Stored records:
════

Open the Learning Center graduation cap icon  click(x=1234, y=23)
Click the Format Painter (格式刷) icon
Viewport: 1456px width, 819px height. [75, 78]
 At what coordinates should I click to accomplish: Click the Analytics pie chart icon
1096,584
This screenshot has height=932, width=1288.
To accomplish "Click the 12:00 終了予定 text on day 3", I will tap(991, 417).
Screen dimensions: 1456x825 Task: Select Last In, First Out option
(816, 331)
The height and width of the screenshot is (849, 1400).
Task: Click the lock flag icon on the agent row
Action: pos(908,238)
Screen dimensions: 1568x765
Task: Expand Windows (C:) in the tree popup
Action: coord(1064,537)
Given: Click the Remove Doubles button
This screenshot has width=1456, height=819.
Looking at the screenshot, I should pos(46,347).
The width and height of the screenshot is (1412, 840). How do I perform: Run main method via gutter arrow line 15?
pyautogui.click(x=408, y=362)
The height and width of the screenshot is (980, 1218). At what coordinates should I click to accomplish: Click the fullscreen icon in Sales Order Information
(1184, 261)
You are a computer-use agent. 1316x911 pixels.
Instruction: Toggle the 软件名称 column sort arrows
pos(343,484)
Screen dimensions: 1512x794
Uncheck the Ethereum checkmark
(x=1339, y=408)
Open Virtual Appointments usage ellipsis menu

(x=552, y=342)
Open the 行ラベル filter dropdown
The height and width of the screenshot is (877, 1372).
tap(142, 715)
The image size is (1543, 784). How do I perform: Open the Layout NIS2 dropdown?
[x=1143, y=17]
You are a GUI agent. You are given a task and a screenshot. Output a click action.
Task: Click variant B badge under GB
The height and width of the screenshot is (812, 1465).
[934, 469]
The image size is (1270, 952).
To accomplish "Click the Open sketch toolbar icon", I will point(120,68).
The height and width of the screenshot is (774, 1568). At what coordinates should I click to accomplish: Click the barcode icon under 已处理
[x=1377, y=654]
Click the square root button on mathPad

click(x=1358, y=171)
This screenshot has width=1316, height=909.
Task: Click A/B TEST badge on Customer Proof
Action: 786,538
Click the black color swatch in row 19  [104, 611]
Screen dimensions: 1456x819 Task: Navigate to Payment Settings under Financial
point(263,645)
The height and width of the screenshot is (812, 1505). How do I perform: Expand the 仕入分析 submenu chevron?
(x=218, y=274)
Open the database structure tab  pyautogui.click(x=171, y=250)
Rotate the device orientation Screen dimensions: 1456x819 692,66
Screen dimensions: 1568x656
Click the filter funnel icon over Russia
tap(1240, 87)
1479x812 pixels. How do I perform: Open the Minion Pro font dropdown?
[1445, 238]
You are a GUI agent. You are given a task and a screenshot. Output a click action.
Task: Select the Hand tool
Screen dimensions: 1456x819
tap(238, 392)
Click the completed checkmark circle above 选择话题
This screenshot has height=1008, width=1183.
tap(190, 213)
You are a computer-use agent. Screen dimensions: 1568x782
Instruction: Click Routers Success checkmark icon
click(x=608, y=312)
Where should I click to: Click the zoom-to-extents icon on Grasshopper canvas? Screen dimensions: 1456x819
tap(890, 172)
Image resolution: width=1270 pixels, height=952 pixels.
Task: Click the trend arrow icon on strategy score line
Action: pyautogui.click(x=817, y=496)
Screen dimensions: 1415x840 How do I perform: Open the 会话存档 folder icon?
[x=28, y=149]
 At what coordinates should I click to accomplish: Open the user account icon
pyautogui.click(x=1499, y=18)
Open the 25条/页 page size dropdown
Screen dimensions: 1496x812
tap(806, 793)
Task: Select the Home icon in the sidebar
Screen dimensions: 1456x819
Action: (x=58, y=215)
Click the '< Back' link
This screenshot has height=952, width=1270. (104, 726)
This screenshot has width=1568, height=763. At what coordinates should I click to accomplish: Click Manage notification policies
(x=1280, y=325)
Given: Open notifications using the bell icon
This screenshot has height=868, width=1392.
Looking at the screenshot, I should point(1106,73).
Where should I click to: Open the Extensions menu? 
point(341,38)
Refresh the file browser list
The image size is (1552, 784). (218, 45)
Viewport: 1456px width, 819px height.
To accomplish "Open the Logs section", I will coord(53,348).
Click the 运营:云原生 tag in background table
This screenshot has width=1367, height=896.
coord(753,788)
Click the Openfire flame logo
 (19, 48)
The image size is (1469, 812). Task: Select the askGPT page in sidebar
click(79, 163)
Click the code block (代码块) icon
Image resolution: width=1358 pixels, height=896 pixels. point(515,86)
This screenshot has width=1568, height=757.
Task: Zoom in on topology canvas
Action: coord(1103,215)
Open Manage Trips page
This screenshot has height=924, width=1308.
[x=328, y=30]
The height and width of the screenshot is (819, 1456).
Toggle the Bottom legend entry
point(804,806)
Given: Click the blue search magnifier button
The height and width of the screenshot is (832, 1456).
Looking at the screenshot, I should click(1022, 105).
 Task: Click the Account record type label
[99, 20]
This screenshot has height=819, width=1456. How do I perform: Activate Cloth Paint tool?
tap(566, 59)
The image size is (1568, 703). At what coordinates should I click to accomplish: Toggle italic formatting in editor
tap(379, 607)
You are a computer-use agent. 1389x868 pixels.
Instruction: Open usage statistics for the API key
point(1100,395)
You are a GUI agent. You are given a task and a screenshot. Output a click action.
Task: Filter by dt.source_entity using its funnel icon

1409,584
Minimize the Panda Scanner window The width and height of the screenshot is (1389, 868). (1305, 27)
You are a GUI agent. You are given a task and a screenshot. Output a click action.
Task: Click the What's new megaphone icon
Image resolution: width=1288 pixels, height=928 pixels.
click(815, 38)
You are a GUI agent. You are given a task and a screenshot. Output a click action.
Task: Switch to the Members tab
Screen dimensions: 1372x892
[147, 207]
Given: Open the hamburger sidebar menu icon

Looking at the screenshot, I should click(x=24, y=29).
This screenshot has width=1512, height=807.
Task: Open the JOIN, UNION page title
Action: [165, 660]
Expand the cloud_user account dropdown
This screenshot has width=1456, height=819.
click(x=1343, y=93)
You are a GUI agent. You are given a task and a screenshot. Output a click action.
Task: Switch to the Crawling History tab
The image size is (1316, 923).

════

Could you output the lines above, exactly as written, from the one containing "This screenshot has height=924, width=1308." through the last, with both ends included and no others?

■ **Response area**
This screenshot has height=924, width=1308.
[x=328, y=30]
The height and width of the screenshot is (819, 1456).
Toggle the Bottom legend entry
point(804,806)
Given: Click the blue search magnifier button
The height and width of the screenshot is (832, 1456).
Looking at the screenshot, I should click(1022, 105).
 Task: Click the Account record type label
[99, 20]
This screenshot has height=819, width=1456. How do I perform: Activate Cloth Paint tool?
tap(566, 59)
The image size is (1568, 703). At what coordinates should I click to accomplish: Toggle italic formatting in editor
tap(379, 607)
You are a computer-use agent. 1389x868 pixels.
Instruction: Open usage statistics for the API key
point(1100,395)
You are a GUI agent. You are given a task and a screenshot. Output a click action.
Task: Filter by dt.source_entity using its funnel icon

1409,584
Minimize the Panda Scanner window The width and height of the screenshot is (1389, 868). (1305, 27)
You are a GUI agent. You are given a task and a screenshot. Output a click action.
Task: Click the What's new megaphone icon
Image resolution: width=1288 pixels, height=928 pixels.
click(815, 38)
You are a GUI agent. You are given a task and a screenshot. Output a click action.
Task: Switch to the Members tab
Screen dimensions: 1372x892
[147, 207]
Given: Open the hamburger sidebar menu icon

Looking at the screenshot, I should click(x=24, y=29).
This screenshot has width=1512, height=807.
Task: Open the JOIN, UNION page title
Action: [165, 660]
Expand the cloud_user account dropdown
This screenshot has width=1456, height=819.
click(x=1343, y=93)
You are a GUI agent. You are given a task and a screenshot. Output a click action.
Task: Switch to the Crawling History tab
The image size is (1316, 923).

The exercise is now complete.